* _COMPLETE THE FOLLOWING_
[A] According to the S3 storage backend page, in what year did Amazon Web Services introduce S3?
[B] Reproduce the S3 storage backend page from "Launch the Origin" up to and including "S3 from Amazon)", and swap "region" for "location".

* _PAGE TEXT_
+===+
S3 Storage Backend

What is S3?

S3, or "Simple Storage Service" is a type of object store introduced by Amazon Web Services (AWS) in 2006. Since then, the term S3 has grown to represent both the service offered by Amazon as well as the protocol used both by Amazon and many other providers who have no AWS affiliation. In general, Pelican works with any S3 provider and is not limited to what's offered by AWS. References to "S3" in Pelican documentation should be interpreted as "S3 the protocol."

Unlike POSIX, which uses "files" organized into hierarchical directories with associated owners/permissions and a host of other metadata that are packaged together to act as a fundamental unit, S3 works with "objects" stored in "buckets". Typically, objects consist of data, metadata, and a unique identifier and they are stored in a flat address space referred to as a bucket. Because of this, there is no inherent hierarchy or nesting like there would be in a file system. One goal of Pelican is to obfuscate the underlying differences between storage backends like these so that users can enjoy a common interface for all there data, wherever it may happen to come from.

Launch the Origin with S3 Backend

Serving S3 origins with Pelican is similar to serving POSIX origins, but with several key differences. The first is that Pelican must be configured to host an S3 backend, using the configuration option Origin.StorageType = s3. To make your work with S3, it needs to know at least four additional things:

  • The URL you use to access objects from S3, also known as the S3 Service URL
  • The region that your S3 instance is hosted out of (almost always us-east-1 unless you're actually using S3 from Amazon)
+===+
* _AVAILABLE DATA_

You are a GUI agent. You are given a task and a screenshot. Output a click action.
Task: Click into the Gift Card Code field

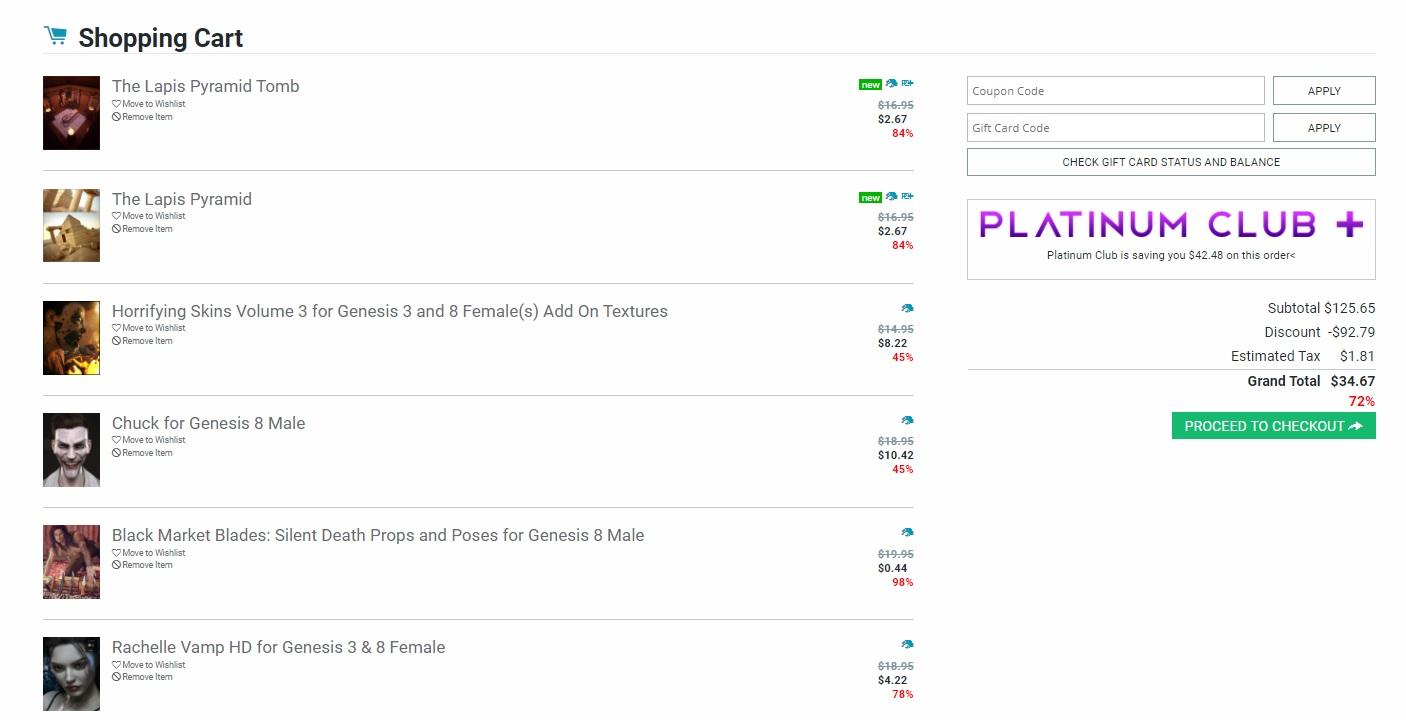[1115, 128]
+===+
* _FULL ANSWERS_
[A] 2006

[B]
Launch the Origin with S3 Backend

Serving S3 origins with Pelican is similar to serving POSIX origins, but with several key differences. The first is that Pelican must be configured to host an S3 backend, using the configuration option Origin.StorageType = s3. To make your work with S3, it needs to know at least four additional things:

  • The URL you use to access objects from S3, also known as the S3 Service URL
  • The location that your S3 instance is hosted out of (almost always us-east-1 unless you're actually using S3 from Amazon)